You can read this page, or watch the video, or both.
This course came about from my
20+ years of teaching and supporting instructors who run into invisible
barriers to adopting educational tools to help facilitate learning in their
classrooms. I was asking myself why some
instructors were open to trying new educational tools while others were
reluctant. Through conversation, I found that the invisible barriers existed in
the mindset, or the “can-do” attitude, towards educational tools, which can stem
from cognitive biases. Therefore, we will look at
cognitive biases that can negatively affect our mindset and impede progress
towards becoming digitally fluent. In other words, we have to reflect on our
own mindset before we can break down those barriers and advance our current
level of digital literacy to become digitally fluent and adaptive with
technology in hybrid and online classrooms.
A study from the University of Oslo’s Department of Teacher Education and School Research discuss “information and Communication Technology” (or ICT), which I refer to as “educational tools”, and found that,
“self-efficacy beliefs regarding ICT instruction, as research in self-efficacy in other domains has demonstrated, are likely to influence the effort they invest in planning for and delivering ICT instruction, their persistence with students who struggle and their resilience in the face of the inevitable snafus and breakdowns that accompany any pedagogical innovation, and even more so an innovation involving the use of technology.” (Hatlevik & Hatlevik, 2018, p. 2)

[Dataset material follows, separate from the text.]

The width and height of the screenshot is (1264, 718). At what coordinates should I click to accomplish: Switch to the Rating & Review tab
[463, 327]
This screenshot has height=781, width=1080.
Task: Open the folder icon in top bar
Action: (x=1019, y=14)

In other words, all instructors experience challenges with educational tools in their classroom, but it is how these challenges can affect our progress towards digital fluency. Maintaining a positive can-do mindset, or self-efficacy with these tools can lead to digital fluency.
Also be aware that “educational technology encourages the development of stress and anxiety in teachers…[T]here has been a lack of studies that analyze the different strategies to control these feelings among teachers, feelings that can have an impact on the exhaustion of their students.” (Fernández-Batanero, Román-Graván, Reyes-Rebollo, & Montenegro-Rueda, 2021, p. 10). The researchers also mention that the use of educational tools can cause an “increase in anxiety and stress levels, as well as symptoms of exhaustion or depression in teachers, results that are consistent with numerous other studies” (2021, p. 10). Comfort levels with using educational technology vary greatly between instructors so take small steps towards your goals of becoming digitally fluent. But, do take those steps.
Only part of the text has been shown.